Selected excerpt:
☆ ☆ ☆ ☆ ☆
[DDI-ADG] progress on aggregate data?

Sanda Ionescu sandai at icpsr.umich.edu
Thu Aug 25 15:47:54 EDT 2005


Hi, all.
I think Jostein's example could be described with an adaptation of SDMX 
generic sample markup, as sent by J:
<generic:Series>
          <generic:SeriesKey>
             <generic:Value concept="FREQ" value="A"/>
             <generic:Value concept="REGION_ETH" value="SOM"/>
             <generic:Value concept="GENDER" value="M"/>
             <generic:Value concept="AGE_GRP" value="0_4"/>
          </generic:SeriesKey>
          <generic:Attributes>
             <generic:Value concept="TIME_FORMAT" value="P1Y"/>
             <generic:Value concept="UNIT_MULT" value="6"/>
          </generic:Attributes>
          <generic:Obs>
             <generic:Time>2005</generic:Time>
             <generic:ObsValue value="2.314327"/>
             <generic:Attributes>
                <generic:Value concept="OBS_STATUS" value="A"/>
             </generic:Attributes>
          </generic:Obs>
       </generic:Series>

--- It seems to me this provides for including dimension names, and values, 
for each cell and the actual data (measure), as well as additional 
information about the measure.
(I hope I'm not misreading anything :-)
It is less clear to me how/where we fit in the cell coordinates, or how we 
link to them?
Sanda.


At 09:58 AM 8/25/2005, Jostein Ryssevik wrote:
>Hi,
>
>Regarding a physical storage/exchange format for aggregated data files I 
>am not totally convinced that using the locMap element represents the 
>ideal solution. A fairly standard way to exchange this type of data is a 
>delimited file with one record per table cell. The first columns in this 
>file provides the location of the cell on all the table dimensions (one 
>column per dimension). The last column of holds the cell value (that is 
>the value of the meassure variable located in that cell). For 
>multi-measure cubes (they do exist, believe me), you will simply have more 
>than one cell-value column.
>
>So a simple example with a geography, time, and gender dimension (and a 
>population measure) might look something like this:
>
>101, 2000, 1, 123456
>101, 2000, 2, 154327
>101, 2001, 1, 365427
>etc.
>
>First record holds the population number for geography 101, year 2000 and 
>gender 1 etc. (entries being category values on the dimension variables)
>
>To provide an xml-structure that:
>
>1) links the datafile to a specific ncube description in a specific DDI 
>instance
>2) links the coordinates of the cell to the relevant variable and category 
>descriptions in the DDI-file
>3) links the cell values to the relevant meassure variables in the DDI-file,
>
>should all be fairly simple and straight forward.
>
>The Structure with allow validation of data against the more detailed 
>descriptions in the DDI-file.
>It could potentially also support hinging of  tables across ncubes (at 
>least for ncubes enclosed within a single DDI-file)
>It will also allow the data-file to live outside the DDI-file. I do not 
>think that we should provide a structure that forces the data to be 
>located within the DDI-instance (as would be the case with a solution 
>based on locmap).
>By doing something like this we are also structuring the data in a fairly 
>conventional way that easily could be understood by a variety of software 
>that need to read this type of data.
☆ ☆ ☆ ☆ ☆
Given material:
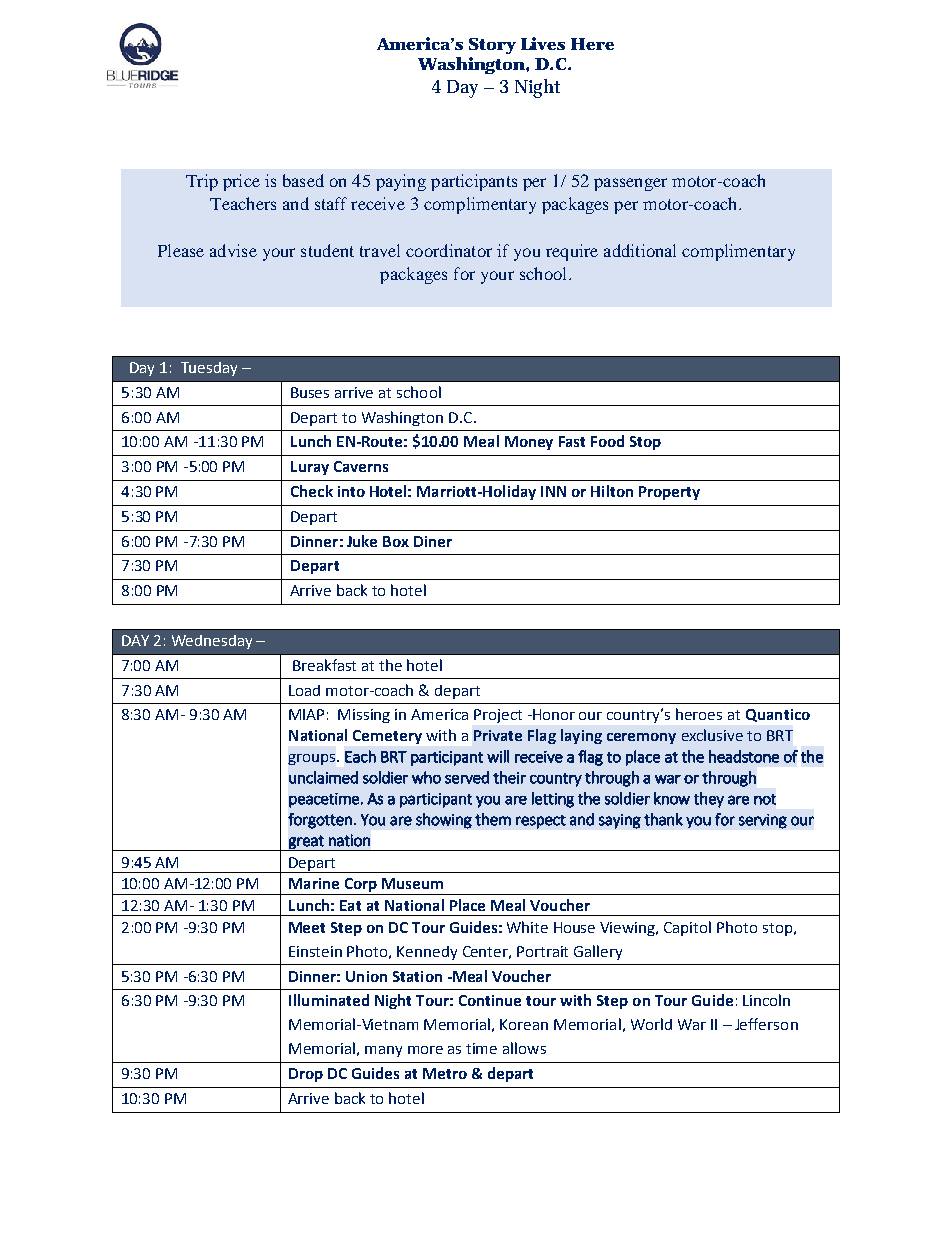 The width and height of the document is (952, 1233). What do you see at coordinates (640, 250) in the document?
I see `additional` at bounding box center [640, 250].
☆ ☆ ☆ ☆ ☆
Task prompt:
Copy the passage of the aggregate-data thread that opens with "--- It seems" and closes with "about the measure.", swapping "additional" for "supplementary". The listing is not needed here.

Written answer:
--- It seems to me this provides for including dimension names, and values, 
for each cell and the actual data (measure), as well as supplementary 
information about the measure.